INTEGRATED SYSTEM FOR THE CULTIVATION OF ALGAE OR PLANTS AND THE PRODUCTION OF ELECTRIC ENERGY

Abstract

An integrated process for the cultivation of algae or plants and the contemporaneous production of electric energy using a system in which a luminescent solar concentrator having a photovoltaic cell positioned on an outer side thereof is interposed between a cultivation area and a radiation source, totally or partially covering the cultivation area. The electric energy recovered from the photovoltaic cell is used in the cultivation of the algae or plants.

Claims

1. An integrated process for the contemporaneous cultivation of plants and the production of electric energy from the same radiation source, the process comprising: cultivating the plants by exposing them to said radiation source in a cultivation area comprising at least one luminescent solar concentrator comprising at least one photovoltaic cell positioned on at least one outer side thereof, said at least one luminescent solar concentrator being interposed between said cultivation area and said radiation source so as to totally or partially cover said cultivation area, to thereby obtain the plants and the electric energy; recovering the plants from the cultivation area; and recovering the electric energy from the at least one photovoltaic cell; wherein: the cultivation area is a greenhouse; and the electric energy recovered from the at least one photovoltaic cell is used in the cultivation of the plants, wherein the luminescent solar concentrator comprises at least one photoluminescent compound having an absorption range within the range of solar irradiation, capable of activating photosynthesis at a photosynthetically active radiations (PARs) of 400 nm to 700 nm and an emission range capable of activating the photovoltaic cell, wherein said emission range is superimposable with respect to a maximum quantum efficiency area of the photovoltaic cell, wherein the luminescent solar concentrator further comprises a matrix made of transparent material selected from: transparent polymers and transparent glass, and wherein the at least one photoluminescent compound is present in or on the matrix of transparent material in an amount ranging from 0.1 g per surface unit to 5 g per surface unit, said surface unit referring to a surface of the matrix expressed as m.sup.2, wherein said process obtains the plants and the electric energy without negatively interfering with the growth of the plants.

- _Written problem A_: List the steps that make up the process described in claim 1 of the patent.
- _Written problem B_: According to the patent, how much photoluminescent compound is present in or on the transparent matrix?
The lines that come next have nothing to do with the patent.

- _Provided records_:
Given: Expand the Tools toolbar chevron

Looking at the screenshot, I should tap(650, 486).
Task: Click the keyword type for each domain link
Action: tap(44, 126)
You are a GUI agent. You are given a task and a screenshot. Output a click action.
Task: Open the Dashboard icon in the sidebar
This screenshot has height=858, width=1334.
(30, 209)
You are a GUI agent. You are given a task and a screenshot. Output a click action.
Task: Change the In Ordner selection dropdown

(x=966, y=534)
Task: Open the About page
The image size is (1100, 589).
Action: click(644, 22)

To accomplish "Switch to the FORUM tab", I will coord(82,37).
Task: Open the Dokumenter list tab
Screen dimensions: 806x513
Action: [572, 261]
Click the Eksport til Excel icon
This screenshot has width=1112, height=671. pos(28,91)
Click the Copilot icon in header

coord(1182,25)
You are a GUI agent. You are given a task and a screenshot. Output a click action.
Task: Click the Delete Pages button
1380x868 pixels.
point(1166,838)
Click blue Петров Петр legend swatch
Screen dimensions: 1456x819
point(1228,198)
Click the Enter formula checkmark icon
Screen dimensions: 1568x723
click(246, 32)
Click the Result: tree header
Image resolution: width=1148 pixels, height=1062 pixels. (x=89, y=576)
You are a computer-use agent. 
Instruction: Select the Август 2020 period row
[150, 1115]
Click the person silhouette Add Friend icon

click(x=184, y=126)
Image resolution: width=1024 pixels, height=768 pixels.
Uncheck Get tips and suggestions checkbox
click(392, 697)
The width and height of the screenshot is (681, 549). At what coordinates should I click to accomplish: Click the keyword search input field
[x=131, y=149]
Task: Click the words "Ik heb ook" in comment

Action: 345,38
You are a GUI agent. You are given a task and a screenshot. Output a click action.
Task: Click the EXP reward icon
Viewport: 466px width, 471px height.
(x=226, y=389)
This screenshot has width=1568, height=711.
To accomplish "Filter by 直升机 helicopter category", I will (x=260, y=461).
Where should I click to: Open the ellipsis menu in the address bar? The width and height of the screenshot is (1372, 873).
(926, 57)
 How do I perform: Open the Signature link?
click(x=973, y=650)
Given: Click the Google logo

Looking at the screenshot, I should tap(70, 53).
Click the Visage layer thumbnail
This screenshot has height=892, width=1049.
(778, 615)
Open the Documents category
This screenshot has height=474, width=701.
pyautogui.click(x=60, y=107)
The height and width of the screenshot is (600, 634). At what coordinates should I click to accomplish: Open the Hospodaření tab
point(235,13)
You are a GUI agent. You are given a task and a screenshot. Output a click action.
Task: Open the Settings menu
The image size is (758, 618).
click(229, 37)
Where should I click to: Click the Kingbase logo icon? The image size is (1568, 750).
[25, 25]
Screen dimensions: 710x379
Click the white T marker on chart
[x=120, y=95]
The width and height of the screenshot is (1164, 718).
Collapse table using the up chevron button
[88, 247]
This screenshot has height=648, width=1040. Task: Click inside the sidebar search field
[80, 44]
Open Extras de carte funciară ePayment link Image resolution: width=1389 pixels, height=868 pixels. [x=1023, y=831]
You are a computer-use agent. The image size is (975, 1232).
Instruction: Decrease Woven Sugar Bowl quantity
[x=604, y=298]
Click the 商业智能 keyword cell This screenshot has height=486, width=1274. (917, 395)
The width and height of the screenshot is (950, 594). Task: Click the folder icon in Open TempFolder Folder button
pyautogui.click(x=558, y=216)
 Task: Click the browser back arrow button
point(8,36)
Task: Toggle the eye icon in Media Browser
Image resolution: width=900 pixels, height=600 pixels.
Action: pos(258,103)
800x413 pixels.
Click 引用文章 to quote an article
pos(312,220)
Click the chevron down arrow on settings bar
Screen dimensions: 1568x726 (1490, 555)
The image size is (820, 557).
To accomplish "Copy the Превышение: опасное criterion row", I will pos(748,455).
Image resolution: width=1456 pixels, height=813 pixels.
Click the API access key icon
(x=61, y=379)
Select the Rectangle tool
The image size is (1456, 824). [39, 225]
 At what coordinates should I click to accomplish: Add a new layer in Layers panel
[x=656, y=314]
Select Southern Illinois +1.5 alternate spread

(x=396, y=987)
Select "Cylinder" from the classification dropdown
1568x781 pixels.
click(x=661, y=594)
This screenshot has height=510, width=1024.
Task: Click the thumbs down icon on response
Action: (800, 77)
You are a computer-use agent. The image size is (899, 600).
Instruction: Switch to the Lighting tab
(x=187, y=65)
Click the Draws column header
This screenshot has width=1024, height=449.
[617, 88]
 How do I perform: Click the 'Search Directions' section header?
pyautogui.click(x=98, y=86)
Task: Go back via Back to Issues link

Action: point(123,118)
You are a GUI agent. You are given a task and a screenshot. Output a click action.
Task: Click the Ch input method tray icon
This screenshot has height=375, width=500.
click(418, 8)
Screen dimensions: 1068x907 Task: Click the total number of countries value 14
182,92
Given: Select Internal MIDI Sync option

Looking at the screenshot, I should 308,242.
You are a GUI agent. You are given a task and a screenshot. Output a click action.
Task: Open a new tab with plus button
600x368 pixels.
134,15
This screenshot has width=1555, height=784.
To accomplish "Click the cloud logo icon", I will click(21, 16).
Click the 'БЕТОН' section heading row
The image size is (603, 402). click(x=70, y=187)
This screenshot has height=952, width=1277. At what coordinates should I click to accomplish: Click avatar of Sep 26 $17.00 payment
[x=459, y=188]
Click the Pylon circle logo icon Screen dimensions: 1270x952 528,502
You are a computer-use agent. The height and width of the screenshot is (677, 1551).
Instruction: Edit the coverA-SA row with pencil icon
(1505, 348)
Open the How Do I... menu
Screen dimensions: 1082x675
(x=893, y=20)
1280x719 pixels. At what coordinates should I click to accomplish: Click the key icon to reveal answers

- _Complete output A_:
- Cultivating the plants by exposing them to the radiation source in a cultivation area with at least one luminescent solar concentrator placed between the area and the source
- Recovering the plants from the cultivation area
- Recovering the electric energy from the at least one photovoltaic cell

- _Complete output B_: From 0.1 g to 5 g per square meter of the matrix surface.